AndyTheFactory / newspaper4k

📰 Newspaper4k a fork of the beloved Newspaper3k. Extraction of articles, titles, and metadata from news websites.
MIT License
461 stars 44 forks source link

URL parsing compatibility #626

Open Jacey0 opened 7 months ago

Jacey0 commented 7 months ago

Hi,

I'm having trouble setting up the environment for this. I'm using a conda environment on Windows and get the same problem with python 3.9, 3.10 and 3.11. I also made sure to pip install with the requirements.txt here before running pip install newspaper4k.

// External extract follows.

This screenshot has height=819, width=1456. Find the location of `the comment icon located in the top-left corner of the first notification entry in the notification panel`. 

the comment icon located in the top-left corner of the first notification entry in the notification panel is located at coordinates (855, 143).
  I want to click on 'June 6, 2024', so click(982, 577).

I will encounter this first issue

File "c:\Users...\scrape_from_urls.py", line 1, in import newspaper File "C:\Users...\site-packages\newspaper__init.py", line 17, in from .api import ( File "C:\Users...\site-packages\newspaper\api.py", line 11, in from newspaper.article import Article File "C:\Users...\site-packages\newspaper\article.py", line 28, in from .extractors import ContentExtractor File "C:\Users...\site-packages\newspaper\extractors\init__.py", line 8, in from newspaper.extractors.content_extractor import ContentExtractor File "C:\Users...\site-packages\newspaper\extractors\content_extractor.py", line 8, in from newspaper.extractors.articlebody_extractor import ArticleBodyExtractor File "C:\Users...\site-packages\newspaper\extractors\articlebody_extractor.py", line 8, in import newspaper.extractors.defines as defines File "C:\Users...\site-packages\newspaper\extractors\defines.py", line 2, in from typing_extensions import TypedDict, NotRequired ModuleNotFoundError: No module named 'typing_extensions'

No biggie, just need to pip install typing-extensions, so the import works, but then it encounters another error later when I try to call newspaper.article with any url.

File "c:\Users...\scrape_from_urls.py", line 7, in article = newspaper.article(url) File "C:\Users...\site-packages\newspaper__init.py", line 61, in article a = Article(url, language=language, **kwargs) File "C:\Users...\site-packages\newspaper\article.py", line 195, in init__ scheme = urls.get_scheme(url) File "C:\Users...\site-packages\newspaper\urls.py", line 370, in get_scheme return urlparse(abs_url, **kwargs).scheme File "c:\Users...\lib\urllib\parse.py", line 399, in urlparse url, scheme, _coerce_result = _coerce_args(url, scheme) File "c:\Users...\lib\urllib\parse.py", line 136, in _coerce_args return _decode_args(args) + (_encode_result,) File "c:\Users...\lib\urllib\parse.py", line 120, in _decode_args return tuple(x.decode(encoding, errors) if x else '' for x in args) File "c:\Users...\lib\urllib\parse.py", line 120, in return tuple(x.decode(encoding, errors) if x else '' for x in args) AttributeError: 'builtin_function_or_method' object has no attribute 'decode'

I also tried newspaper3k and get a similar AttributeError so I'm wondering if I should be using a different urllib version (urllib3==1.26.18).

Would be great if these could be added to the requirements.txt. Thank you.

changchiyou commented 5 months ago

I encountered the error ModuleNotFoundError: No module named 'typing_extensions' while using M1 / Miniconda 3.10. However, I was able to resolve it by executing pip install typing_extensions. Following this, I did not encounter the error AttributeError: 'builtin_function_or_method' object has no attribute 'decode'.